Location
- Berrien Springs, Michigan United States 41°57′30″N 86°21′40″W﻿ / ﻿41.95833°N 86.36111°W

Information
- Type: Private
- Denomination: Seventh-day Adventist Church
- Established: 1909
- President: Alayne Thorpe
- Affiliations: Andrews University, Oakwood University, Washington Adventist University
- Website: http://www.griggs.edu

= Griggs International Academy =

Griggs International Academy is an accredited Seventh-day Adventist distance learning school, offering courses from kindergarten to 12th grade.

==History==
Founded in 1909 as "The Fireside Correspondence School" and later known as the "Home Study Institute", the school began offering education to those who could not attend traditional schools. Classes were offered from the Seventh-Day Adventist Church headquarters in Washington, D.C., which moved to Silver Spring, Maryland, in the early 20th century. After that, the name was changed to "Home Study International". In July 2011, the school moved to the campus of Andrews University in Berrien Springs, Michigan.
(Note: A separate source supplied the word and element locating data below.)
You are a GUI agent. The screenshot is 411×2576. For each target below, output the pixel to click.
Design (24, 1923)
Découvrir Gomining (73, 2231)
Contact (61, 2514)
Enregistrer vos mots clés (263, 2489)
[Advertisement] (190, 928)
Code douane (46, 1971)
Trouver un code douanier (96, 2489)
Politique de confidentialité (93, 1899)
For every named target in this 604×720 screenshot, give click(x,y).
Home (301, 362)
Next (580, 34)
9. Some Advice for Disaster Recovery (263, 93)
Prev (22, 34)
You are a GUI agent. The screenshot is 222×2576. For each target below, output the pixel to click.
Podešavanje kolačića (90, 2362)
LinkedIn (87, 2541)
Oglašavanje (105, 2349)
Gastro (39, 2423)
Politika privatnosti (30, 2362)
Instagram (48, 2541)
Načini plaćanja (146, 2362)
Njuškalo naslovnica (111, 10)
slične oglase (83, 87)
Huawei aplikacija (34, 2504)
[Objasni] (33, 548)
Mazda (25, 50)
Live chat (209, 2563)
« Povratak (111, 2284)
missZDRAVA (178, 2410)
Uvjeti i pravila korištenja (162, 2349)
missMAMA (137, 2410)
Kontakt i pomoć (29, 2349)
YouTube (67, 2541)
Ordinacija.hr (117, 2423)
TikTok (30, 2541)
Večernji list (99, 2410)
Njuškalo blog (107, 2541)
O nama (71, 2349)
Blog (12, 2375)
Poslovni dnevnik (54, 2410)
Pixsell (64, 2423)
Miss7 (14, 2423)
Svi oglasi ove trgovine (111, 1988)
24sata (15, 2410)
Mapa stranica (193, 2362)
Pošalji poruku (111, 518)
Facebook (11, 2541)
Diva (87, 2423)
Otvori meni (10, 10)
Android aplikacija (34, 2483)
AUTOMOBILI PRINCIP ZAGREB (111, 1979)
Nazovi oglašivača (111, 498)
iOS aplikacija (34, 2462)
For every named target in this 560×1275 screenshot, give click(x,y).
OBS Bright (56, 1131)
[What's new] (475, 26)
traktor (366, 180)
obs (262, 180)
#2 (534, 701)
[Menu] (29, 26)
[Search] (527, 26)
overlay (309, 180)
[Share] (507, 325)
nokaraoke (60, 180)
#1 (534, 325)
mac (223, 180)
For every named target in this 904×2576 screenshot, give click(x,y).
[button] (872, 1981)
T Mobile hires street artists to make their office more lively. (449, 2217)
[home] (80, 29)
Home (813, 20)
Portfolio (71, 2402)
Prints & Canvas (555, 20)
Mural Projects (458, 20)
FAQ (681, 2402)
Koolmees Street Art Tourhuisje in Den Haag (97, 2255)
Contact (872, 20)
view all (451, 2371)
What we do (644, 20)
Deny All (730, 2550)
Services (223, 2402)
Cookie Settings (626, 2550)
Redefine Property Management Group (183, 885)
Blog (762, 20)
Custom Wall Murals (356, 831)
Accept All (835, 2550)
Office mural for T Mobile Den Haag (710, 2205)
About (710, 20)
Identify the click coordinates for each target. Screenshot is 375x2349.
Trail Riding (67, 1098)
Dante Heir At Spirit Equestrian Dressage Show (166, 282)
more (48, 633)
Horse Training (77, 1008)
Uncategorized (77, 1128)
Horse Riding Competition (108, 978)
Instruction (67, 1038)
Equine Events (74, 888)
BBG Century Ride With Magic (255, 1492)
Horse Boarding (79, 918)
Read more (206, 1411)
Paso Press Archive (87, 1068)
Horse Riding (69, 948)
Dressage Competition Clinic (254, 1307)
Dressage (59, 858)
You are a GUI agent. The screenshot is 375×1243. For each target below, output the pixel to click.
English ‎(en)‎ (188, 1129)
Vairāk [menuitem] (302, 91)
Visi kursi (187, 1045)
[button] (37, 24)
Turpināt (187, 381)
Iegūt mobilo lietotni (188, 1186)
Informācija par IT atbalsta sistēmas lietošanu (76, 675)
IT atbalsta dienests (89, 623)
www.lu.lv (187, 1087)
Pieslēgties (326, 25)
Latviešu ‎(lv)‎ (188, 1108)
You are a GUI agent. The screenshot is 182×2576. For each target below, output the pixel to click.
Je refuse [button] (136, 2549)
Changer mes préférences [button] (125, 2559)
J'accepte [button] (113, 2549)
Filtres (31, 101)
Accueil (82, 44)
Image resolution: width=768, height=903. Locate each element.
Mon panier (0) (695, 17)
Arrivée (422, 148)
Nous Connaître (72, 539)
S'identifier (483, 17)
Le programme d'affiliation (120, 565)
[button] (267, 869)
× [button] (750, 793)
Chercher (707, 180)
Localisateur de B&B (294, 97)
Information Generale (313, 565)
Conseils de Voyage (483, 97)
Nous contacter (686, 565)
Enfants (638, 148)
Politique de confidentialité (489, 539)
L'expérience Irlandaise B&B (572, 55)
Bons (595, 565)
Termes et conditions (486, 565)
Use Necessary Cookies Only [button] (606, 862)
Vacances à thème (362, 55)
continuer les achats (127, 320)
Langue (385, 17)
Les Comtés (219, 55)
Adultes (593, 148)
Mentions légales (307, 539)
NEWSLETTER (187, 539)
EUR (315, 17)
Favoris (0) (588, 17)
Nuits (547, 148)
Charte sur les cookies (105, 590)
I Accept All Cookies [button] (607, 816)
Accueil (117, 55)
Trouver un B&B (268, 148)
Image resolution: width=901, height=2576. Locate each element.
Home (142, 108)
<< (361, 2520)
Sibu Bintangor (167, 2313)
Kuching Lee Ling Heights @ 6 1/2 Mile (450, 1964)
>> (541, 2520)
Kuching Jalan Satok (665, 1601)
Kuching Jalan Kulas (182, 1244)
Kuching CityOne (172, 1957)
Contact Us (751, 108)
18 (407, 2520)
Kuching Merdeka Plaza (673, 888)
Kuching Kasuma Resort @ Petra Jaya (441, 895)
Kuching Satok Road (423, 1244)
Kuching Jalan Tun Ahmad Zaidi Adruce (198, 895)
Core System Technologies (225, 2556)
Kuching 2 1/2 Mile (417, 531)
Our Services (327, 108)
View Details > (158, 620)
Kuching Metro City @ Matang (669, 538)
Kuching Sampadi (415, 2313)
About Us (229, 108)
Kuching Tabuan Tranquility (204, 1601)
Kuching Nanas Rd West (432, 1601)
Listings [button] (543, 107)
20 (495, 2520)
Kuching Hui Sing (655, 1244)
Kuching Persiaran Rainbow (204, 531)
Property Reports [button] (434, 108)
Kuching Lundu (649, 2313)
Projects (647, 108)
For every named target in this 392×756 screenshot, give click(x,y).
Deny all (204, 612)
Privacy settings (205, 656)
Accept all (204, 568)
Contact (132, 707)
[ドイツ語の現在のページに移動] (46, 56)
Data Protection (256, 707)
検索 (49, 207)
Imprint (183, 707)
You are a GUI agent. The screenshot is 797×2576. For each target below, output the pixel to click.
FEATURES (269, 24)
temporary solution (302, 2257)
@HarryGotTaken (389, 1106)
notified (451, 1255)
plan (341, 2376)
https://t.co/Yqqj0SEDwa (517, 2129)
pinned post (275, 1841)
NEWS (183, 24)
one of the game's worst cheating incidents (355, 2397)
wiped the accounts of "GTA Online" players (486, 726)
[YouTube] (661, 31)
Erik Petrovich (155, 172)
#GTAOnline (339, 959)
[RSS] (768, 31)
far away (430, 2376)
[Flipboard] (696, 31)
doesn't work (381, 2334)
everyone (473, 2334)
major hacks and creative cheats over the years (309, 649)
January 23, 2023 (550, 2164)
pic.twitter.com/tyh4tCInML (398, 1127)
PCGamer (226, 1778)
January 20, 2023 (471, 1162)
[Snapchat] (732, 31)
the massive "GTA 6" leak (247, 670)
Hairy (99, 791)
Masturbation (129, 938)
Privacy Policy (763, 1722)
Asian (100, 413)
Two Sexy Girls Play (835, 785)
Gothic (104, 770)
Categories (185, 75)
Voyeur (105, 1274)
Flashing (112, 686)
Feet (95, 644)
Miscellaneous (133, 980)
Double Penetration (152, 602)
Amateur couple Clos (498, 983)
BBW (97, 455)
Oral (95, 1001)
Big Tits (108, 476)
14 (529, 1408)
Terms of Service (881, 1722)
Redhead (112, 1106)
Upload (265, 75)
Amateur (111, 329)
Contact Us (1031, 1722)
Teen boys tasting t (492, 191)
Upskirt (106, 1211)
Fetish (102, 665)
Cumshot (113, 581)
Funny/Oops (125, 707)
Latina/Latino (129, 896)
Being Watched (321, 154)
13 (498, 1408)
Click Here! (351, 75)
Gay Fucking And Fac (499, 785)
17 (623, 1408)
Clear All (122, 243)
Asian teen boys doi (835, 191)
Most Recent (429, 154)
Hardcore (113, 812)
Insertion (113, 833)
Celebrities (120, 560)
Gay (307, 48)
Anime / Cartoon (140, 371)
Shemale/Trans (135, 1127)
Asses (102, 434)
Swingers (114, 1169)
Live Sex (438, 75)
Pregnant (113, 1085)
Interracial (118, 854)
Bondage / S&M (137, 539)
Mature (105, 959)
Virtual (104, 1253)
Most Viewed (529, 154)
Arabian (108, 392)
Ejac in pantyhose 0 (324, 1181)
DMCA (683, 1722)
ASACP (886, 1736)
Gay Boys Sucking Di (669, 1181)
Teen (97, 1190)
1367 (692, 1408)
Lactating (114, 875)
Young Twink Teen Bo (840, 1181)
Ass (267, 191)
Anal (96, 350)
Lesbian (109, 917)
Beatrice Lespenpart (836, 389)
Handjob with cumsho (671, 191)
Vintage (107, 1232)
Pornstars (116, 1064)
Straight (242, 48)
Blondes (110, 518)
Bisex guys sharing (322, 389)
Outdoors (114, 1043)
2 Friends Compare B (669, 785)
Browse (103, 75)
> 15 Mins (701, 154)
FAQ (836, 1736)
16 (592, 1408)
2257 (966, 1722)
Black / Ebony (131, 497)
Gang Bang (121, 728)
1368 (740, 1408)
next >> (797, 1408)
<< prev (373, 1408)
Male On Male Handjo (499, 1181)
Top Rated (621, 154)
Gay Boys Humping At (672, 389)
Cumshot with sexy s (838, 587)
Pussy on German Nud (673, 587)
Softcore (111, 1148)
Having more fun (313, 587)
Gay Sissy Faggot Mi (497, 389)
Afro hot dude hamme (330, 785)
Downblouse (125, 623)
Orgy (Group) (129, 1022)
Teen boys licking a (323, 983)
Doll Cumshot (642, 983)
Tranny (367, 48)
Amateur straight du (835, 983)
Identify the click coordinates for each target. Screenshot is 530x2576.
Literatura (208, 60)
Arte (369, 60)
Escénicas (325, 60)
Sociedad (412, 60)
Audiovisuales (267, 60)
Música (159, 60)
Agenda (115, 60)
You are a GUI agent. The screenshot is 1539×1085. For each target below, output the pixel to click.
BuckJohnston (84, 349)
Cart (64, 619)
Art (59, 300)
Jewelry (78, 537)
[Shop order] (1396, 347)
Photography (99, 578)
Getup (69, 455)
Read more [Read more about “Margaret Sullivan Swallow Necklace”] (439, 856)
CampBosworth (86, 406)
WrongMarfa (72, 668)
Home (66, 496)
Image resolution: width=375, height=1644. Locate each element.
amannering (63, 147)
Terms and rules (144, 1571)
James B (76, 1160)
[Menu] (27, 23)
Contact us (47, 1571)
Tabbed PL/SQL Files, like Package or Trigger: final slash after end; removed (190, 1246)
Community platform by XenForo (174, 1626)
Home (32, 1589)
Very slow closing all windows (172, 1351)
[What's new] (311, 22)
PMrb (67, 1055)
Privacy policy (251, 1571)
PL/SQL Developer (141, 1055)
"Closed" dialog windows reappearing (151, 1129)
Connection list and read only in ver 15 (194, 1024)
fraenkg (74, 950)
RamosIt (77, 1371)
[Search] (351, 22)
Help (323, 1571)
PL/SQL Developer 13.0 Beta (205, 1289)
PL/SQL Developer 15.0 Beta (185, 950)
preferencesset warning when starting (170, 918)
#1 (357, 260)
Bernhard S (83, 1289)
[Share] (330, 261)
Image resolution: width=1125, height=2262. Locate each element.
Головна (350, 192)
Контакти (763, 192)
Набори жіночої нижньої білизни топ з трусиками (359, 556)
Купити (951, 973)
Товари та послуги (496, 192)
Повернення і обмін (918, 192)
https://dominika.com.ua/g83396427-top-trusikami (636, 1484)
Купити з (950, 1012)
It changed its name to Griggs and split into Griggs University (for college courses) and Griggs International Academy (for K-12). Today, more than 235,000 people have studied with Griggs. In 2013, the five bachelor's degrees offered by Griggs University (Religion, Cross-cultural Relations, Human Organization & Behavior, Personal Ministries, and Humanities) were merged into Andrews University's School of Distance Education.

==Frederick Griggs==
Griggs International Academy is named in honor of Frederick Griggs (1867-1952). Frederick Griggs attended Battle Creek College, the University of Buffalo, and Washington Missionary College. He received the degrees of Bachelor of Arts and Master of Arts, and was a noted Adventist educator. He was principal of the Battle Creek College preparatory department from 1890 to 1899. From 1899 to 1907 he was principal of South Lancaster Academy. He was among the first to develop a normal department for the training of teachers. He was General Conference Educational Secretary from 1903 to 1910 and again from 1914 to 1918. He was president of Union College from 1910 to 1914. Between 1918 and 1925 he was President of Emmanuel Missionary College at Berrien Springs, Michigan (now Andrews University). From 1930 to 1936 he was the field secretary for the Far Eastern Division. From 1930 to 1936 he was president of the Far Eastern Division and from 1936 to 1938 of the China Division. He returned to the United States in 1938. He chaired the Board of Trustees of the College of Medical Evangelists (now Loma Linda University). He also chaired the Pacific Press Publishing Association from 1938 to 1949.